● Data excerpts
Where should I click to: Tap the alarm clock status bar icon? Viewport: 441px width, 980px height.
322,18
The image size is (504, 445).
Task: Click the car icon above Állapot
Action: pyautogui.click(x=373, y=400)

● Task statement
All the lines of the material above must be given again exactly.

● Solution
Where should I click to: Tap the alarm clock status bar icon? Viewport: 441px width, 980px height.
322,18
The image size is (504, 445).
Task: Click the car icon above Állapot
Action: pyautogui.click(x=373, y=400)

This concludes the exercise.